● **WORK REQUEST**
Look for the word "three" in the material below, then report each line where it occurs.
____________
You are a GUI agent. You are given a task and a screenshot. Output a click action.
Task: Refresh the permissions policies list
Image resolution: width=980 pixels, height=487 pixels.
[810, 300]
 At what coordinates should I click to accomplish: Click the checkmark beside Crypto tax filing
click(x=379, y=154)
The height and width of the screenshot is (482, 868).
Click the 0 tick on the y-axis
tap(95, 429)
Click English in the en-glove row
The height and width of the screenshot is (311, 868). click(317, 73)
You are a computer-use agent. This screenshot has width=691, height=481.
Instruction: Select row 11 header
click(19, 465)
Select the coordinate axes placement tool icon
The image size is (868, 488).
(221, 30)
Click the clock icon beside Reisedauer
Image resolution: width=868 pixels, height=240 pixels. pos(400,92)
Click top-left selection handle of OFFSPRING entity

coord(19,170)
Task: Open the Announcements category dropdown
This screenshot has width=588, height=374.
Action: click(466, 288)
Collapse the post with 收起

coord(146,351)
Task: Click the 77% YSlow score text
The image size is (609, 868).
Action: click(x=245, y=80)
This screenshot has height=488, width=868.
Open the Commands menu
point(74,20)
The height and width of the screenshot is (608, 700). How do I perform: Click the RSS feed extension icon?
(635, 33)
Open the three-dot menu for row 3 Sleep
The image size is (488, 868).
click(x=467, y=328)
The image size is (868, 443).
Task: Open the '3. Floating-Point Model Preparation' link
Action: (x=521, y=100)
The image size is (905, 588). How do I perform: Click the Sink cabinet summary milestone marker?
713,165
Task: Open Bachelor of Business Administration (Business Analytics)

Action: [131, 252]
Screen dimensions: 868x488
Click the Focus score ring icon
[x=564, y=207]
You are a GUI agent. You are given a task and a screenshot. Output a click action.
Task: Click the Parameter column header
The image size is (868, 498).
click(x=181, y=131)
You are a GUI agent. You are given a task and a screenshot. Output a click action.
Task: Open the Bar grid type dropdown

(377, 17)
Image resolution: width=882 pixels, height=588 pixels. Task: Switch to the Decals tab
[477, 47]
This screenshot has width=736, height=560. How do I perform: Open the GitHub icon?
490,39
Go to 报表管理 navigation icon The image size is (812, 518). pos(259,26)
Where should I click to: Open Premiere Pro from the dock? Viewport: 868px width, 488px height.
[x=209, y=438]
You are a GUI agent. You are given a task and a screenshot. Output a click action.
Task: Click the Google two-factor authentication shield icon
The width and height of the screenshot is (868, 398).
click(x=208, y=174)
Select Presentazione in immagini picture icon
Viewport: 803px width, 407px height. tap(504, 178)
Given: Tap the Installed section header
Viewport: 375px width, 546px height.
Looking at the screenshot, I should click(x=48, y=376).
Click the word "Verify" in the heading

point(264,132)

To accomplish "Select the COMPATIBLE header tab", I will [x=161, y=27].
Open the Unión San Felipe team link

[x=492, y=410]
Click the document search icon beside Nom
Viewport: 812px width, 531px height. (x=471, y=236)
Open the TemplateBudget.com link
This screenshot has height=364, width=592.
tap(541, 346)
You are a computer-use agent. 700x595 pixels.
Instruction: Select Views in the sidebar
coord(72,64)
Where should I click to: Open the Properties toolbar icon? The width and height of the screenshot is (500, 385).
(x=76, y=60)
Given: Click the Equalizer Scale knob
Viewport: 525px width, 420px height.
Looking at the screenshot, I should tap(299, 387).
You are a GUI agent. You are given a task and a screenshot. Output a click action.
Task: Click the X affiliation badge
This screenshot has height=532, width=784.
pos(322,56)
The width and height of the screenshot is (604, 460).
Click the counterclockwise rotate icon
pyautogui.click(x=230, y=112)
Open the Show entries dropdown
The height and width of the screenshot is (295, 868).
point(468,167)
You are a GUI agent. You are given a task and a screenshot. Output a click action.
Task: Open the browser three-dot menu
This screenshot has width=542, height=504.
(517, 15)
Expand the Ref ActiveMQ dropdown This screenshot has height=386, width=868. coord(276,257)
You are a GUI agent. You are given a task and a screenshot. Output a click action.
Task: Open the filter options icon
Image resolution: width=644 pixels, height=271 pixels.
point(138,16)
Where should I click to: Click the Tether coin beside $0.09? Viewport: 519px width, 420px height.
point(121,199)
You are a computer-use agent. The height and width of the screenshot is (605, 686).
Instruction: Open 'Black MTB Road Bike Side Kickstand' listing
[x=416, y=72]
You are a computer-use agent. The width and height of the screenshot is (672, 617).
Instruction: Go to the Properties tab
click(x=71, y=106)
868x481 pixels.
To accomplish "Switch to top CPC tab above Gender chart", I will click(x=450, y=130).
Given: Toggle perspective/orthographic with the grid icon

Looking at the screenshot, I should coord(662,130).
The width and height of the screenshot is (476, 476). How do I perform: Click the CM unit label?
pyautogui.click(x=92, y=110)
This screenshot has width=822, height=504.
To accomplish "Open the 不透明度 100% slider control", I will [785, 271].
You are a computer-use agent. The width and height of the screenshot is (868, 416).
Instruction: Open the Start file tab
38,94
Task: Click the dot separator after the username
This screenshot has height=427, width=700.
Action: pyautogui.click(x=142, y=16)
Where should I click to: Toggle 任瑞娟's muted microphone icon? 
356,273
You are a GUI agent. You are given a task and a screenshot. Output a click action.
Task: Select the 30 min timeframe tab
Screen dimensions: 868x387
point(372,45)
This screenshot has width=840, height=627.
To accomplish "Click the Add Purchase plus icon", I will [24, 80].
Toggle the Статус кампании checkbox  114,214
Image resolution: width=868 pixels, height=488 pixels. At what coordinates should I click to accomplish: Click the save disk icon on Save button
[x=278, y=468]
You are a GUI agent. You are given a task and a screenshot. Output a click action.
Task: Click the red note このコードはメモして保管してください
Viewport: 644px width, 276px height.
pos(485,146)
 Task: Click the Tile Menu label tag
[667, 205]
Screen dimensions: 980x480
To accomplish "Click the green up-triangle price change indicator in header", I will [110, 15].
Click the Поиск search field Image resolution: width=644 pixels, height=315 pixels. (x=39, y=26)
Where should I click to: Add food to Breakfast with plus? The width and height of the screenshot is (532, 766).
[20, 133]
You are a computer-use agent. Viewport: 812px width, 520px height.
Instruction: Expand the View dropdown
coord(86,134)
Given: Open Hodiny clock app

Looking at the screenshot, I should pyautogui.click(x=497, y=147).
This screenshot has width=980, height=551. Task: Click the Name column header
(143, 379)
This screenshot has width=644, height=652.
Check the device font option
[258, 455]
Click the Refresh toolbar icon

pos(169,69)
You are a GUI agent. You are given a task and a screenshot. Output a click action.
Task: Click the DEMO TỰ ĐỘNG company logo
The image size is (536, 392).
____________
● **TASK SOLUTION**
Open the three-dot menu for row 3 Sleep
Task: Open the browser three-dot menu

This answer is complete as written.